Dude, we definetly gotta fish (listen to old tapes) together. Got Buckeye Lake 88? (First show!)


----------



## shaggy (Jun 18, 2003)

Now, if a may plagerize some old "wise" men, who refused to grow up, "what a long strange turn" this thread has taken since it began. Guess it is really just like the ol' Dead jams, to whomever is next, your turn, take it where ever it may go.  

Have Jeep will travel.  

since a friend of the devil is a friend of mine, I must be going to hell in a bucket, but at least I'm enjoying the ride.


----------



## AL_N_VB (Apr 3, 2002)

shaggy said:


> , I must be going to hell in a bucket, but at least I'm enjoying the ride.

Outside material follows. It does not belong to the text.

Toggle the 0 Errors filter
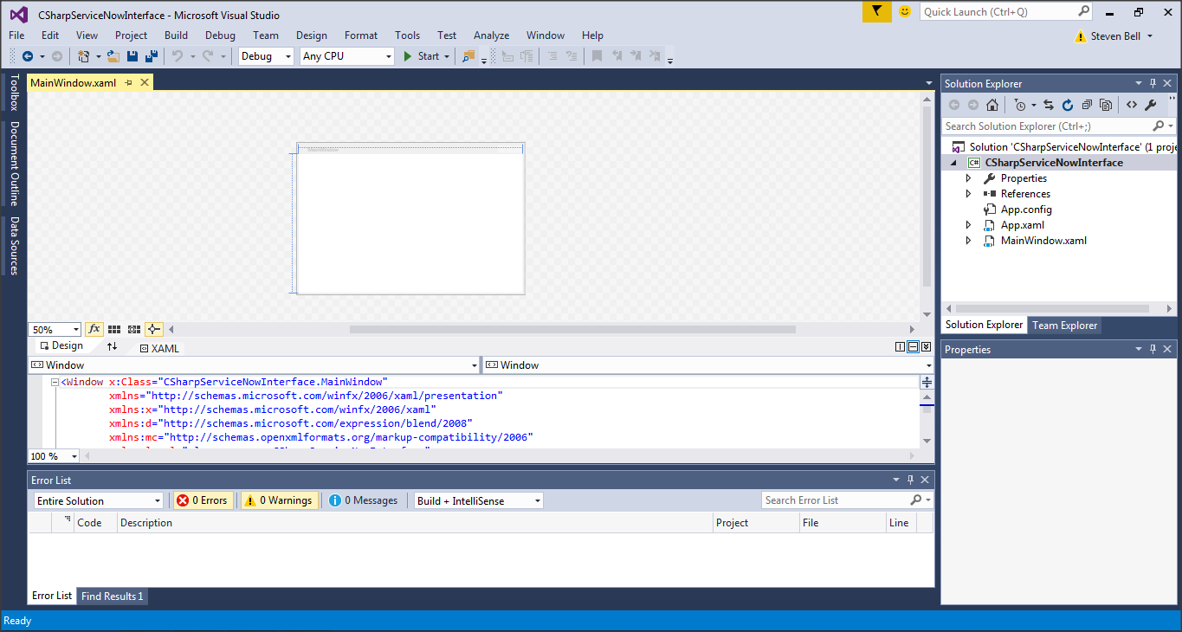Screen dimensions: 1182x632 coord(203,500)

well,if my friend ,the Bucket,would lead theway....I betcha we could find a miserable feeshin hole Down Under


----------



## shaggy (Jun 18, 2003)

> I betcha we could find a miserable feeshin hole Down Under


Now, as an editorial note, we mean no harm to the Aussies, the country of Australia, or what I have heard is some fine fishing. Seems like what NS4D is saying is watch out when fishing with the bucket, because if he is there, the fish AIn't.

Have Jeep will travel.


----------



## AL_N_VB (Apr 3, 2002)

shaggy said:


> Now, as an editorial note, we mean no harm to the Aussies, the country of Australia, or what I have heard is some fine fishing. Seems like what NS4D is saying is watch out when fishing with the bucket, because if he is there, the fish AIn't.
> 
> Have Jeep will travel.


As long as he keeps the Mehaden oil at bay!I still smell that cursed stench!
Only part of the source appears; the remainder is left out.